WORK REQUIRED: Each record should be written out exactly as it stands.

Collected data
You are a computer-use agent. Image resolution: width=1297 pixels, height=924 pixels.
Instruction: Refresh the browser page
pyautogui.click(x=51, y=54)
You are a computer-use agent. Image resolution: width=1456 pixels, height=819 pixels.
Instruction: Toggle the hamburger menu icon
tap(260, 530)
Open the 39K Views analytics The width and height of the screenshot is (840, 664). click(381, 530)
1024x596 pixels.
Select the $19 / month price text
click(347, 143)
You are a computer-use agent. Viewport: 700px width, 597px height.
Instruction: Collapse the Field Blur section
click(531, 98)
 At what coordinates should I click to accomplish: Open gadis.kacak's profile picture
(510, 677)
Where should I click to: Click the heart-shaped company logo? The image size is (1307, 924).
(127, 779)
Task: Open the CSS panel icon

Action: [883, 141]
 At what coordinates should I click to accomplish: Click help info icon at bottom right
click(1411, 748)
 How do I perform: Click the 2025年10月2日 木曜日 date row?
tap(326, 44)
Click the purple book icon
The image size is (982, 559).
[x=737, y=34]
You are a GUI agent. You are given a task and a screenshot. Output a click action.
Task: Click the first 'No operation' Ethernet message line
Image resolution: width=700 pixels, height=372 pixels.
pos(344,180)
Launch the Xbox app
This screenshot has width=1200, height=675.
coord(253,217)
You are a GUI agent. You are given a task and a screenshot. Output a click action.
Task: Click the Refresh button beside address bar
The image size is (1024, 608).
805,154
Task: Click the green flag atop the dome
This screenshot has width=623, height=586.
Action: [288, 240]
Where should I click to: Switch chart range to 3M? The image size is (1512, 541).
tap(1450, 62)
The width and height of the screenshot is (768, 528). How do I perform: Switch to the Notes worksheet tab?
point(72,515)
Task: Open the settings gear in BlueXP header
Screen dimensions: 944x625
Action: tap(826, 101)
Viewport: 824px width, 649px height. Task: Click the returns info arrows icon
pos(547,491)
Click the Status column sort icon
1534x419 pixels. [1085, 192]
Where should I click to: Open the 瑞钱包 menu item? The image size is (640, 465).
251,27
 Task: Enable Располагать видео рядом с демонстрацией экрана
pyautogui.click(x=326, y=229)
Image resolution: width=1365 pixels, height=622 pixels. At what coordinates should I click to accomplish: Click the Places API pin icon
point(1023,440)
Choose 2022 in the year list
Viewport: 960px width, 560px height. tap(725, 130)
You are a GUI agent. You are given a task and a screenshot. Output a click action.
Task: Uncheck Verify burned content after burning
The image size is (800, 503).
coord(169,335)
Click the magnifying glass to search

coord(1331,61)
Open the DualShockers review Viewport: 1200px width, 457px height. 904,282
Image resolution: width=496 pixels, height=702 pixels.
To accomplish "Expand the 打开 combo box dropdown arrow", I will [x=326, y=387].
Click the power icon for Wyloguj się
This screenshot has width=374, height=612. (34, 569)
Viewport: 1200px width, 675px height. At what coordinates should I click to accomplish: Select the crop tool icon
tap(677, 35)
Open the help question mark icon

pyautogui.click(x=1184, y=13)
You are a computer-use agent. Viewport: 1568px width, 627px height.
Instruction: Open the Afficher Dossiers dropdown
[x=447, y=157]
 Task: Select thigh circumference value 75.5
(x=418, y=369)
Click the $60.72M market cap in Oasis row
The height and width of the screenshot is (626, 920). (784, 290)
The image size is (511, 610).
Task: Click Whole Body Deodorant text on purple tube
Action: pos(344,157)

RESPONSE FOR THIS EXERCISE:
You are a computer-use agent. Image resolution: width=1297 pixels, height=924 pixels.
Instruction: Refresh the browser page
pyautogui.click(x=51, y=54)
You are a computer-use agent. Image resolution: width=1456 pixels, height=819 pixels.
Instruction: Toggle the hamburger menu icon
tap(260, 530)
Open the 39K Views analytics The width and height of the screenshot is (840, 664). click(381, 530)
1024x596 pixels.
Select the $19 / month price text
click(347, 143)
You are a computer-use agent. Viewport: 700px width, 597px height.
Instruction: Collapse the Field Blur section
click(531, 98)
 At what coordinates should I click to accomplish: Open gadis.kacak's profile picture
(510, 677)
Where should I click to: Click the heart-shaped company logo? The image size is (1307, 924).
(127, 779)
Task: Open the CSS panel icon

Action: [883, 141]
 At what coordinates should I click to accomplish: Click help info icon at bottom right
click(1411, 748)
 How do I perform: Click the 2025年10月2日 木曜日 date row?
tap(326, 44)
Click the purple book icon
The image size is (982, 559).
[x=737, y=34]
You are a GUI agent. You are given a task and a screenshot. Output a click action.
Task: Click the first 'No operation' Ethernet message line
Image resolution: width=700 pixels, height=372 pixels.
pos(344,180)
Launch the Xbox app
This screenshot has width=1200, height=675.
coord(253,217)
You are a GUI agent. You are given a task and a screenshot. Output a click action.
Task: Click the Refresh button beside address bar
The image size is (1024, 608).
805,154
Task: Click the green flag atop the dome
This screenshot has width=623, height=586.
Action: [288, 240]
Where should I click to: Switch chart range to 3M? The image size is (1512, 541).
tap(1450, 62)
The width and height of the screenshot is (768, 528). How do I perform: Switch to the Notes worksheet tab?
point(72,515)
Task: Open the settings gear in BlueXP header
Screen dimensions: 944x625
Action: tap(826, 101)
Viewport: 824px width, 649px height. Task: Click the returns info arrows icon
pos(547,491)
Click the Status column sort icon
1534x419 pixels. [1085, 192]
Where should I click to: Open the 瑞钱包 menu item? The image size is (640, 465).
251,27
 Task: Enable Располагать видео рядом с демонстрацией экрана
pyautogui.click(x=326, y=229)
Image resolution: width=1365 pixels, height=622 pixels. At what coordinates should I click to accomplish: Click the Places API pin icon
point(1023,440)
Choose 2022 in the year list
Viewport: 960px width, 560px height. tap(725, 130)
You are a GUI agent. You are given a task and a screenshot. Output a click action.
Task: Uncheck Verify burned content after burning
The image size is (800, 503).
coord(169,335)
Click the magnifying glass to search

coord(1331,61)
Open the DualShockers review Viewport: 1200px width, 457px height. 904,282
Image resolution: width=496 pixels, height=702 pixels.
To accomplish "Expand the 打开 combo box dropdown arrow", I will [x=326, y=387].
Click the power icon for Wyloguj się
This screenshot has width=374, height=612. (34, 569)
Viewport: 1200px width, 675px height. At what coordinates should I click to accomplish: Select the crop tool icon
tap(677, 35)
Open the help question mark icon

pyautogui.click(x=1184, y=13)
You are a computer-use agent. Viewport: 1568px width, 627px height.
Instruction: Open the Afficher Dossiers dropdown
[x=447, y=157]
 Task: Select thigh circumference value 75.5
(x=418, y=369)
Click the $60.72M market cap in Oasis row
The height and width of the screenshot is (626, 920). (784, 290)
The image size is (511, 610).
Task: Click Whole Body Deodorant text on purple tube
Action: pos(344,157)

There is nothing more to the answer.